### The problem
Below are the records; give again exactly the line with "SILICONA PROTECTOR UV3 FRESA", the line with "BALDWIN (24, 2046)", and each line that lies between them, and nothing besides.

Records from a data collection

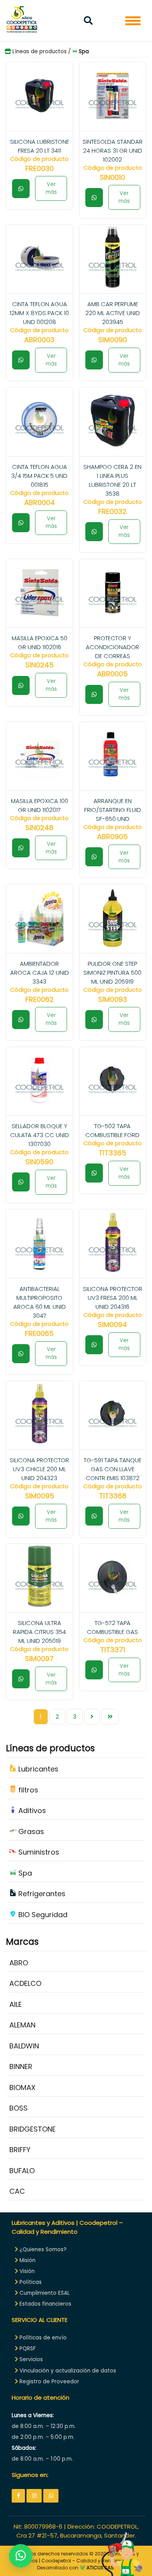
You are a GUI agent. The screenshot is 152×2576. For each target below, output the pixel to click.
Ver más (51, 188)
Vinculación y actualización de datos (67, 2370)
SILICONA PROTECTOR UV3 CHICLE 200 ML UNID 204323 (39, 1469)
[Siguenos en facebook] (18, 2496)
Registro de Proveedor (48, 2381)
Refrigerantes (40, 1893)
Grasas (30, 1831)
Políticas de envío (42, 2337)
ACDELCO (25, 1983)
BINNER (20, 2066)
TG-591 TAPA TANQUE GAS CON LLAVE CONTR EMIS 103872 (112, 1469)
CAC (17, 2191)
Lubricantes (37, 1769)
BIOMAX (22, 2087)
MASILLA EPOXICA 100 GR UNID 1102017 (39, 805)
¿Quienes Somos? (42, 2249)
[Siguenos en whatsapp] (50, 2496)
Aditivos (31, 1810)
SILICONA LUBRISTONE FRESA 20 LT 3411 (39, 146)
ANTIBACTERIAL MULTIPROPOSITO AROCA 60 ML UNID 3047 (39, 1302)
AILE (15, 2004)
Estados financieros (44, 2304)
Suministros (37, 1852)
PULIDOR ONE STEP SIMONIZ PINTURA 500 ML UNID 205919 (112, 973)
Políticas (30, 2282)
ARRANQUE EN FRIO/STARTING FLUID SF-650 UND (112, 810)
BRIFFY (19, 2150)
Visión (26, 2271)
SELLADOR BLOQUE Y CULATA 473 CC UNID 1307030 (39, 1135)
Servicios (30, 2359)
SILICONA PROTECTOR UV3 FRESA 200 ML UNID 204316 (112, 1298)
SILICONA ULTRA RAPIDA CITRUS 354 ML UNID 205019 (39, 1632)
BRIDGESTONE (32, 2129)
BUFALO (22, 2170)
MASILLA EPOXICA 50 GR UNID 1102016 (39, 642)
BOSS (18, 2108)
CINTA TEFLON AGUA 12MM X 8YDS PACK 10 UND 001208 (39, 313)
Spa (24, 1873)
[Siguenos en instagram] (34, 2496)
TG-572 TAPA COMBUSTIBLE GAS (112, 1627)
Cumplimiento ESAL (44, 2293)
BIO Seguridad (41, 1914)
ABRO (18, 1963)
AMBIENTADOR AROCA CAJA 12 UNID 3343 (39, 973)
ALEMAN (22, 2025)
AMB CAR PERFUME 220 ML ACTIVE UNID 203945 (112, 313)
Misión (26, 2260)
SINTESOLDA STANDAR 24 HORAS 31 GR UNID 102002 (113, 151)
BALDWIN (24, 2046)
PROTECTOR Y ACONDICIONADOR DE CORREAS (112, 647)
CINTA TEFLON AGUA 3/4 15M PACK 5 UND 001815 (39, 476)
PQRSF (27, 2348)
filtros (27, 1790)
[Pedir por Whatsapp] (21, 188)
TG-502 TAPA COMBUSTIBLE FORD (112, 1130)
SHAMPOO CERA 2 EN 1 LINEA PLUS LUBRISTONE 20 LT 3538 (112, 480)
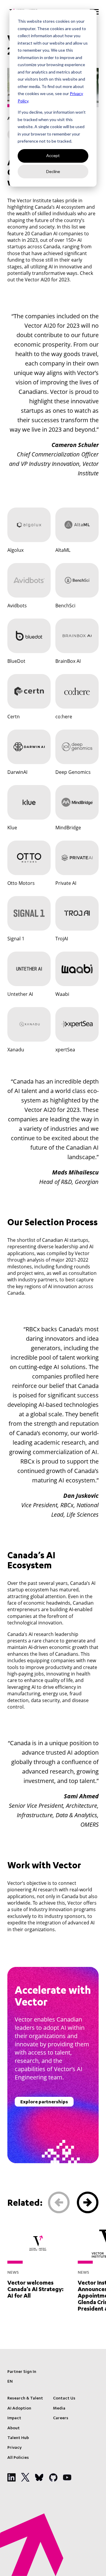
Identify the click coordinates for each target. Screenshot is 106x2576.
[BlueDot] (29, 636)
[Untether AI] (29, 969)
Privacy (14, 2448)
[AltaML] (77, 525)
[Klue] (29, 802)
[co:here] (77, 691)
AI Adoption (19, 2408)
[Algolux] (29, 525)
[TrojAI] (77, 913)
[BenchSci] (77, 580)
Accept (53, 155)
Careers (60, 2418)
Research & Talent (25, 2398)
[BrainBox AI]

### Exercise output
SILICONA PROTECTOR UV3 FRESA 200 ML UNID 204316 (112, 1298)
SILICONA ULTRA RAPIDA CITRUS 354 ML UNID 205019 (39, 1632)
BRIDGESTONE (32, 2129)
BUFALO (22, 2170)
MASILLA EPOXICA 50 GR UNID 1102016 (39, 642)
BOSS (18, 2108)
CINTA TEFLON AGUA 12MM X 8YDS PACK 10 UND 001208 (39, 313)
Spa (24, 1873)
[Siguenos en instagram] (34, 2496)
TG-572 TAPA COMBUSTIBLE GAS (112, 1627)
Cumplimiento ESAL (44, 2293)
BIO Seguridad (41, 1914)
ABRO (18, 1963)
AMBIENTADOR AROCA CAJA 12 UNID 3343 (39, 973)
ALEMAN (22, 2025)
AMB CAR PERFUME 220 ML ACTIVE UNID 203945 (112, 313)
Misión (26, 2260)
SINTESOLDA STANDAR 24 HORAS 31 GR UNID 102002 (113, 151)
BALDWIN (24, 2046)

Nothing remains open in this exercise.